**What to do**
1. From the database deadlock page, reproduce the passage between "Let’s go through" and "Y’s account $5,000.", inclusive.
2. In the database deadlock page, which department does user X work in?
3. Carry on writing the database deadlock page from the point where it stops.

Friday, August 26, 2016

Dead Lock - 2

What is a database deadlock? Provide an example and explanation of a deadlock in a database.



In a database, a deadlock is a situation that occurs when two or more different database sessions have some data locked, and each database session requests a lock on the data that another, different, session has already locked. Because the sessions are waiting for each other, nothing can get done, and the sessions just waste time instead. This scenario where nothing happens because of sessions waiting indefinitely for each other is known as deadlock.
If you are confused, some examples of deadlock should definitely help clarify what goes on during deadlock. And, you should probably read our explanation of database locks before proceeding since that will help your understanding as well.

Database deadlock example

Suppose we have two database sessions called A and B. Let’s say that session A requests and has a lock on some data – and let’s call the data Y. And then session B has a lock on some data that we will call Z. But now, lets say that session A needs a lock on data Z in order to run another SQL statement, but that lock is currently held by session B. And, let’s say that session B needs a lock on data Y, but that lock is currently held by session A. This means that session B is waiting on session A’s lock and session B is waiting for session A’s lock. And this is what deadlock is all about!
Let’s go through a more detailed (and less abstract) example of deadlock so that you can get a more specific idea of how deadlock can arise.

Database deadlock example in banking



Let’s use an example of two database users working at a bank – let’s call those database users X and Y. Let’s say that user X works in the customer service department and has to update the database for two of the banks customers, because one customer (call him customer A) incorrectly received $5,000 in his account when it should have gone to another customer (call him customer B) – so user X has to debit customer X’s account by $5,000 and also credit customer Y’s account $5,000.

**Data section**
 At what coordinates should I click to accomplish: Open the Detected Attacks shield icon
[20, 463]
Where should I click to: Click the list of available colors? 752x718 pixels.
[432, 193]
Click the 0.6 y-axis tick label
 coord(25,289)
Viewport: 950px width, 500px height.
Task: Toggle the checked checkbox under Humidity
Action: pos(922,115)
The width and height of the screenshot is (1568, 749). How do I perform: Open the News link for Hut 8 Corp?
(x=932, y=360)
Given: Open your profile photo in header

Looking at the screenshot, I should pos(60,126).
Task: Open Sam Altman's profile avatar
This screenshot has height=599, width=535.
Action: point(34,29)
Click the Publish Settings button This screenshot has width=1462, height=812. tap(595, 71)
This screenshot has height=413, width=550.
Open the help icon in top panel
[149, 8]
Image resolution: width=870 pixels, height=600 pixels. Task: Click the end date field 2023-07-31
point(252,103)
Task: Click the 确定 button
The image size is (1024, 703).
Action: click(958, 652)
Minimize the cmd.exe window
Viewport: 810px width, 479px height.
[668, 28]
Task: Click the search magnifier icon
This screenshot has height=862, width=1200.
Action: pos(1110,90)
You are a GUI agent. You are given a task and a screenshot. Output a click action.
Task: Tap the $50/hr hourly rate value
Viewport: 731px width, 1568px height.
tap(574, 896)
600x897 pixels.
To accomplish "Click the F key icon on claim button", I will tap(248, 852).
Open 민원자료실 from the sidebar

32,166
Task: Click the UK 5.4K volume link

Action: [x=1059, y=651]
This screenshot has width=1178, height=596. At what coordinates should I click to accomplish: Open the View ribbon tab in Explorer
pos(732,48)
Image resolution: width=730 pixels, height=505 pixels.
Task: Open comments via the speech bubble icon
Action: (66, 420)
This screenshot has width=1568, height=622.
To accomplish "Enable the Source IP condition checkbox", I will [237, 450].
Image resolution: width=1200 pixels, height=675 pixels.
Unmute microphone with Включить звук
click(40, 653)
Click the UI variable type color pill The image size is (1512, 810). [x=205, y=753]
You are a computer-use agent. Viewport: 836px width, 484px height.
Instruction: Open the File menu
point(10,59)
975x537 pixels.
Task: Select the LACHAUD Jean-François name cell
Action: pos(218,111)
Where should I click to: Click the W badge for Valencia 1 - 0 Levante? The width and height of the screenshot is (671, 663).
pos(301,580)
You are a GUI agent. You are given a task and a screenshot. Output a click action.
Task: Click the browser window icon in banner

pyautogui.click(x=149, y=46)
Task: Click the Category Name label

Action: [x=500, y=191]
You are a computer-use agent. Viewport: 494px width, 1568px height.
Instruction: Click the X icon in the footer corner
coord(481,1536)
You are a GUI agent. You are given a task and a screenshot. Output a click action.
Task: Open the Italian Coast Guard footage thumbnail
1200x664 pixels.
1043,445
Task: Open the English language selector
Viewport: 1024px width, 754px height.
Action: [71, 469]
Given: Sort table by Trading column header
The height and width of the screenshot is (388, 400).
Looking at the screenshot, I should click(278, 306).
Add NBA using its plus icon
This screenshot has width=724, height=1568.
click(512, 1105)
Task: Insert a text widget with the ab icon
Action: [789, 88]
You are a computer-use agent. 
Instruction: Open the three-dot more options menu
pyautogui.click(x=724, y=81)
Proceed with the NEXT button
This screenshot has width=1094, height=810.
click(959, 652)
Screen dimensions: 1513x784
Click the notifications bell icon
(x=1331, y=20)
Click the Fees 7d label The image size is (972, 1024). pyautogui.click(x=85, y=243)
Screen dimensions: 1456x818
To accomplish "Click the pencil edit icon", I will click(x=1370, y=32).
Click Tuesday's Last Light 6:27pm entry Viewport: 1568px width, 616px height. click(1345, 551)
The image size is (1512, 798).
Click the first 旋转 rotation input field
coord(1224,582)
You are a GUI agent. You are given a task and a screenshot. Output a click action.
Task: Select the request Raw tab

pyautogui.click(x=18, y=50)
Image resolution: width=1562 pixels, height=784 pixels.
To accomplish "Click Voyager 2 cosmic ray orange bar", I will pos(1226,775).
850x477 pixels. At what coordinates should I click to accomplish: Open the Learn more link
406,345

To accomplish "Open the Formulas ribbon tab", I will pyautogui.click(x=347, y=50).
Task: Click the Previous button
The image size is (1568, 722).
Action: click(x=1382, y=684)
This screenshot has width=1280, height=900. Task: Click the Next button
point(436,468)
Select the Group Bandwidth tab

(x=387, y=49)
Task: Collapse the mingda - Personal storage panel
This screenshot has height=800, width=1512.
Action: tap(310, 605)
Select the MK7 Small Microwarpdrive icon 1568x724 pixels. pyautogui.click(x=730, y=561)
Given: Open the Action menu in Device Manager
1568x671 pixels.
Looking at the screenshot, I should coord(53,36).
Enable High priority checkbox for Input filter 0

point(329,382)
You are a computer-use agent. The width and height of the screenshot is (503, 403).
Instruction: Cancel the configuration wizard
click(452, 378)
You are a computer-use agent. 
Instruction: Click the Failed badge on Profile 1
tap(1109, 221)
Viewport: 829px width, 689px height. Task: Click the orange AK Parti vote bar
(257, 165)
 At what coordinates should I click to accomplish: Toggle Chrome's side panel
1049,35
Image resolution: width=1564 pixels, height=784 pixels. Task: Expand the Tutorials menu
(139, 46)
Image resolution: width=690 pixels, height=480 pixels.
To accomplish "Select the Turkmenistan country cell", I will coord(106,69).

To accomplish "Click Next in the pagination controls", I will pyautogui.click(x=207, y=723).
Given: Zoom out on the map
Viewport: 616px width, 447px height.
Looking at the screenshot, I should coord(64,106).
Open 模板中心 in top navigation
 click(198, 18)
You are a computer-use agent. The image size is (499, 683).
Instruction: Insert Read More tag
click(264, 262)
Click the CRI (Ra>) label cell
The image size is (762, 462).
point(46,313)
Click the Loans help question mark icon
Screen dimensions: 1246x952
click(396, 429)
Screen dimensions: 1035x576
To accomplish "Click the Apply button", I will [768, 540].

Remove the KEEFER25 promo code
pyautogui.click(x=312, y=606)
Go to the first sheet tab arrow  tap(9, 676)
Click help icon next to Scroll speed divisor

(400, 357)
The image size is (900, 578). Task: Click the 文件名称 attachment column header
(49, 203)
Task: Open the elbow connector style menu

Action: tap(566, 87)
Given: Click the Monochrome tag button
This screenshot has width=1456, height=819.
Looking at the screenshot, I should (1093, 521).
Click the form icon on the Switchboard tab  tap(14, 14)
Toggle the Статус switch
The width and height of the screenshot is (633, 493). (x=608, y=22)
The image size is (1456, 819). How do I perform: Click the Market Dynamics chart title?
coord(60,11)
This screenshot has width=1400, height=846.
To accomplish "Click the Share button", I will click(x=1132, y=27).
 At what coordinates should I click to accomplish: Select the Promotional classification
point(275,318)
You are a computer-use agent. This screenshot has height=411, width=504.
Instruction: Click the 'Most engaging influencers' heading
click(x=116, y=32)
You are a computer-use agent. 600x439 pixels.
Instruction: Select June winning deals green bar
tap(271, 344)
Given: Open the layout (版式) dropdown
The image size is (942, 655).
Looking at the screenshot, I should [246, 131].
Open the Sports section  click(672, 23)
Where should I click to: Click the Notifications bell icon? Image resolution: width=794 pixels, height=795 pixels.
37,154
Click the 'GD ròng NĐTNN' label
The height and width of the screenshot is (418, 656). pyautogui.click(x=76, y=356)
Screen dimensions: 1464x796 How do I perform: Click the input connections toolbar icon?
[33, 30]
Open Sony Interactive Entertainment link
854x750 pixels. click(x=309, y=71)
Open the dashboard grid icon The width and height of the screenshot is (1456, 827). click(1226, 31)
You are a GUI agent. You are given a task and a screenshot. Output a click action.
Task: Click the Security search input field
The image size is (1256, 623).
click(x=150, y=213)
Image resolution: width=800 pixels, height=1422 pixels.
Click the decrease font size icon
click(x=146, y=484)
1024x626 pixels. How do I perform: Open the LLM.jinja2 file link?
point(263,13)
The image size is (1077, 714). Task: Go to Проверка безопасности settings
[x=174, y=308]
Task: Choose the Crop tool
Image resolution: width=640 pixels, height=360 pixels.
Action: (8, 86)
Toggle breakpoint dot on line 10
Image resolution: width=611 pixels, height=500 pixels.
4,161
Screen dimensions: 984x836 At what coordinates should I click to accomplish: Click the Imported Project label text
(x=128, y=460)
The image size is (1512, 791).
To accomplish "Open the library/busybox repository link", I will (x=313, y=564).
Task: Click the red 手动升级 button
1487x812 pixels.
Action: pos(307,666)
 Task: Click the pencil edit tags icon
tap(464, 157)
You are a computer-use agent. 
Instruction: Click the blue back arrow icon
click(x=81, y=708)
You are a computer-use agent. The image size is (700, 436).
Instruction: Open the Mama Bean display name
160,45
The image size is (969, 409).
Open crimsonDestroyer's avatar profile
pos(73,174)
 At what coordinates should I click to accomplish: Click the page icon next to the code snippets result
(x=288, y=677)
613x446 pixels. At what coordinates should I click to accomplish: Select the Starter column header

**Expected outputs**
1.
Let’s go through a more detailed (and less abstract) example of deadlock so that you can get a more specific idea of how deadlock can arise.

Database deadlock example in banking



Let’s use an example of two database users working at a bank – let’s call those database users X and Y. Let’s say that user X works in the customer service department and has to update the database for two of the banks customers, because one customer (call him customer A) incorrectly received $5,000 in his account when it should have gone to another customer (call him customer B) – so user X has to debit customer X’s account by $5,000 and also credit customer Y’s account $5,000.

2. The customer service department.

3.
Note that the crediting of customer B and debiting of customer A will be run as a single transaction – this is important for the discussion that follows.
Now, let’s also say that the other database user – Y – works in the IT department and has to go through the customers table and update the zip code of all customers who currently have a zip code of 94520, because that zip code has now been changed to 94521. So, the SQL for this would simply have a WHERE clause that would limit the update to customers with a zip code of 94520.
Also, both customers A and B currently have zip codes of 94520, which means that their information will be updated by database user Y.
Here is a breakdown of the events in our fictitious example that lead to deadlock:
  • 1. Database user X in the customer service department selects customer A’s data and updates A’s bank balance to debit/decrease it by $5,000. However, what’s important here is that there is no COMMIT issued yet because database user X still has to update customer B’s balance to increase/credit by $5,000 – and those 2 separate SQL statements will run as a single SQL transaction. Most importantly, this means that database user X still holds a lock on the row for customer A because his transaction is not fully committed yet (he still has to update customer A). The lock on the row for customer A will stay until the transaction is committed.
  • 2. Database user Y then has to run his SQL to update the zip codes for customers with zip codes of 94520. The SQL then updates customer B’s zip code. But, because the SQL statement from user Y must be run as a single transaction, the transaction has not committed yet because all of the customers haven’t had their zip codes changed yet. So, this means that database user Y holds a lock on the row for customer B. .
  • 3. Now, Database user X still has to run the SQL statement that will update customer B’s balance to increase it by $5,000. But, now the problem is that database user Y has a lock on the row for customer B. This means that the request to update customer B’s balance must wait for user Y to release the lock on customer B. So, database user X is waiting for user Y to release a lock on customer B.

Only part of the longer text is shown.